[Records locating words and elements]
◇ ◇ ◇ ◇ ◇

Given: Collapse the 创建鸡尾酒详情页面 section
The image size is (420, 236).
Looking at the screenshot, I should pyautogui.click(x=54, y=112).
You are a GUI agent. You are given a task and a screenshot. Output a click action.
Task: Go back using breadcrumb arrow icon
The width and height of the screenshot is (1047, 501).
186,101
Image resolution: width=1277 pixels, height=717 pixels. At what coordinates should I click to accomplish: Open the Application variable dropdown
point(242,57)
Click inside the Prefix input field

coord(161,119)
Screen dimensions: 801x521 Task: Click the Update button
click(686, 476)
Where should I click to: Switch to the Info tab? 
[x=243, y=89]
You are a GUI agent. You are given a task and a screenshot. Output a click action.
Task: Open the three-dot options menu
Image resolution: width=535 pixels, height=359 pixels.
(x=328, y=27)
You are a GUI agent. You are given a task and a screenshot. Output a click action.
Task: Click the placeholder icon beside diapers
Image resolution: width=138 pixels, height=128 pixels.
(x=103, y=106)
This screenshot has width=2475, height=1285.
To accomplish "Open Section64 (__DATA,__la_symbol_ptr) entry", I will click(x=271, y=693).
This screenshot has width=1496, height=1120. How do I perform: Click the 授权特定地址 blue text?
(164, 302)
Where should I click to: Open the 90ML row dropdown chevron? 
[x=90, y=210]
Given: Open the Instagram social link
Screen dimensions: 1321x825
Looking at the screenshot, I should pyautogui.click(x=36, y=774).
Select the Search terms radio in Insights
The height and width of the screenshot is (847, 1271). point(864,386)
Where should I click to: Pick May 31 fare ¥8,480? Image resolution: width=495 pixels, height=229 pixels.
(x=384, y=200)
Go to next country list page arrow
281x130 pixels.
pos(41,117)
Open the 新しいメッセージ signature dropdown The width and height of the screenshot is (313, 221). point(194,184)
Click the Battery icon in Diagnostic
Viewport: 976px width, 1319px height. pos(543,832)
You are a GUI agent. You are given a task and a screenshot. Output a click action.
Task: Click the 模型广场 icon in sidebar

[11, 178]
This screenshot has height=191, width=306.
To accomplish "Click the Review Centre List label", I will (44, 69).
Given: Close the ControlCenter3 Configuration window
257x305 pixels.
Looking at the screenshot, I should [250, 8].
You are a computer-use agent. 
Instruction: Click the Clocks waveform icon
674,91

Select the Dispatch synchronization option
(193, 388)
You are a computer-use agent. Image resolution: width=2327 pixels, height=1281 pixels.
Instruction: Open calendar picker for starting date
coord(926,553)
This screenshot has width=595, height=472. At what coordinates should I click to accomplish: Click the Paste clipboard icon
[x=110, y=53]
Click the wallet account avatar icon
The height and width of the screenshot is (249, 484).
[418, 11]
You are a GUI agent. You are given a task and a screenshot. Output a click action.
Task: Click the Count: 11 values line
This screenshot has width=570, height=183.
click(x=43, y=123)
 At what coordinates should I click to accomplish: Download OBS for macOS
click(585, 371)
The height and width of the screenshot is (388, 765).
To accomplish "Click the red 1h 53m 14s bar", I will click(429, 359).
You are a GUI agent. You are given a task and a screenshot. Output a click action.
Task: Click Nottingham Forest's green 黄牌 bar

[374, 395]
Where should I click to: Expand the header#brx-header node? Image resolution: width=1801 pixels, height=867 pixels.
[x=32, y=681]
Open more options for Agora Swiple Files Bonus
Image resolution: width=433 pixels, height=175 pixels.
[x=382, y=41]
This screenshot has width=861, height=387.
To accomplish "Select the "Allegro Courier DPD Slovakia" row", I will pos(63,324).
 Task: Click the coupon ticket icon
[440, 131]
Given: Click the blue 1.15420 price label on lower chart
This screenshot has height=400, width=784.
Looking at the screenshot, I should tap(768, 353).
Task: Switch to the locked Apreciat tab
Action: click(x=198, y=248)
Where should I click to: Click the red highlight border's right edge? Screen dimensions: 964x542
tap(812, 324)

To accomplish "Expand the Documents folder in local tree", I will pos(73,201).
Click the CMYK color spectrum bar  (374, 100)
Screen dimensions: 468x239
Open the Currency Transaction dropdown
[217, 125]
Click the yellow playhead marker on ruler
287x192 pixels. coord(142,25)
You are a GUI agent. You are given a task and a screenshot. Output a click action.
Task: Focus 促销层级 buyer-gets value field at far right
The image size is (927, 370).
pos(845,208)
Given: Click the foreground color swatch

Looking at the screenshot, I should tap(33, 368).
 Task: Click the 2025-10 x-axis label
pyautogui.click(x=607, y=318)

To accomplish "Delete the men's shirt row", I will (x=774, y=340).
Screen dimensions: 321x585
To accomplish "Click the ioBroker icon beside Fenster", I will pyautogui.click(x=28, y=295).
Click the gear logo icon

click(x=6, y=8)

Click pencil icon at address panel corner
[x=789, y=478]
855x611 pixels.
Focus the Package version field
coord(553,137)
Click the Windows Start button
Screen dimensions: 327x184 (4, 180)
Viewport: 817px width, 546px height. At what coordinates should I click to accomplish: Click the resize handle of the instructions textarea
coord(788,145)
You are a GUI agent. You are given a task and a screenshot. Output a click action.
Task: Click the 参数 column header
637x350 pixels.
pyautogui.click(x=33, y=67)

◇ ◇ ◇ ◇ ◇

*Given instruction*:
Rewrite all of the data above, changing "GUI agent" to "interface agent" wherever it occurs and leaving everything else unchanged.

*Result below*:
Given: Collapse the 创建鸡尾酒详情页面 section
The image size is (420, 236).
Looking at the screenshot, I should pyautogui.click(x=54, y=112).
You are a interface agent. You are given a task and a screenshot. Output a click action.
Task: Go back using breadcrumb arrow icon
The width and height of the screenshot is (1047, 501).
186,101
Image resolution: width=1277 pixels, height=717 pixels. At what coordinates should I click to accomplish: Open the Application variable dropdown
point(242,57)
Click inside the Prefix input field

coord(161,119)
Screen dimensions: 801x521 Task: Click the Update button
click(686, 476)
Where should I click to: Switch to the Info tab? 
[x=243, y=89]
You are a interface agent. You are given a task and a screenshot. Output a click action.
Task: Open the three-dot options menu
Image resolution: width=535 pixels, height=359 pixels.
(x=328, y=27)
You are a interface agent. You are given a task and a screenshot. Output a click action.
Task: Click the placeholder icon beside diapers
Image resolution: width=138 pixels, height=128 pixels.
(x=103, y=106)
This screenshot has width=2475, height=1285.
To accomplish "Open Section64 (__DATA,__la_symbol_ptr) entry", I will click(x=271, y=693).
This screenshot has width=1496, height=1120. How do I perform: Click the 授权特定地址 blue text?
(164, 302)
Where should I click to: Open the 90ML row dropdown chevron? 
[x=90, y=210]
Given: Open the Instagram social link
Screen dimensions: 1321x825
Looking at the screenshot, I should pyautogui.click(x=36, y=774).
Select the Search terms radio in Insights
The height and width of the screenshot is (847, 1271). point(864,386)
Where should I click to: Pick May 31 fare ¥8,480? Image resolution: width=495 pixels, height=229 pixels.
(x=384, y=200)
Go to next country list page arrow
281x130 pixels.
pos(41,117)
Open the 新しいメッセージ signature dropdown The width and height of the screenshot is (313, 221). point(194,184)
Click the Battery icon in Diagnostic
Viewport: 976px width, 1319px height. pos(543,832)
You are a interface agent. You are given a task and a screenshot. Output a click action.
Task: Click the 模型广场 icon in sidebar

[11, 178]
This screenshot has height=191, width=306.
To accomplish "Click the Review Centre List label", I will (44, 69).
Given: Close the ControlCenter3 Configuration window
257x305 pixels.
Looking at the screenshot, I should [250, 8].
You are a computer-use agent. 
Instruction: Click the Clocks waveform icon
674,91

Select the Dispatch synchronization option
(193, 388)
You are a computer-use agent. Image resolution: width=2327 pixels, height=1281 pixels.
Instruction: Open calendar picker for starting date
coord(926,553)
This screenshot has width=595, height=472. At what coordinates should I click to accomplish: Click the Paste clipboard icon
[x=110, y=53]
Click the wallet account avatar icon
The height and width of the screenshot is (249, 484).
[418, 11]
You are a interface agent. You are given a task and a screenshot. Output a click action.
Task: Click the Count: 11 values line
This screenshot has width=570, height=183.
click(x=43, y=123)
 At what coordinates should I click to accomplish: Download OBS for macOS
click(585, 371)
The height and width of the screenshot is (388, 765).
To accomplish "Click the red 1h 53m 14s bar", I will click(429, 359).
You are a interface agent. You are given a task and a screenshot. Output a click action.
Task: Click Nottingham Forest's green 黄牌 bar

[374, 395]
Where should I click to: Expand the header#brx-header node? Image resolution: width=1801 pixels, height=867 pixels.
[x=32, y=681]
Open more options for Agora Swiple Files Bonus
Image resolution: width=433 pixels, height=175 pixels.
[x=382, y=41]
This screenshot has width=861, height=387.
To accomplish "Select the "Allegro Courier DPD Slovakia" row", I will pos(63,324).
 Task: Click the coupon ticket icon
[440, 131]
Given: Click the blue 1.15420 price label on lower chart
This screenshot has height=400, width=784.
Looking at the screenshot, I should tap(768, 353).
Task: Switch to the locked Apreciat tab
Action: click(x=198, y=248)
Where should I click to: Click the red highlight border's right edge? Screen dimensions: 964x542
tap(812, 324)

To accomplish "Expand the Documents folder in local tree", I will pos(73,201).
Click the CMYK color spectrum bar  (374, 100)
Screen dimensions: 468x239
Open the Currency Transaction dropdown
[217, 125]
Click the yellow playhead marker on ruler
287x192 pixels. coord(142,25)
You are a interface agent. You are given a task and a screenshot. Output a click action.
Task: Focus 促销层级 buyer-gets value field at far right
The image size is (927, 370).
pos(845,208)
Given: Click the foreground color swatch

Looking at the screenshot, I should tap(33, 368).
 Task: Click the 2025-10 x-axis label
pyautogui.click(x=607, y=318)

To accomplish "Delete the men's shirt row", I will (x=774, y=340).
Screen dimensions: 321x585
To accomplish "Click the ioBroker icon beside Fenster", I will pyautogui.click(x=28, y=295).
Click the gear logo icon

click(x=6, y=8)

Click pencil icon at address panel corner
[x=789, y=478]
855x611 pixels.
Focus the Package version field
coord(553,137)
Click the Windows Start button
Screen dimensions: 327x184 (4, 180)
Viewport: 817px width, 546px height. At what coordinates should I click to accomplish: Click the resize handle of the instructions textarea
coord(788,145)
You are a interface agent. You are given a task and a screenshot. Output a click action.
Task: Click the 参数 column header
637x350 pixels.
pyautogui.click(x=33, y=67)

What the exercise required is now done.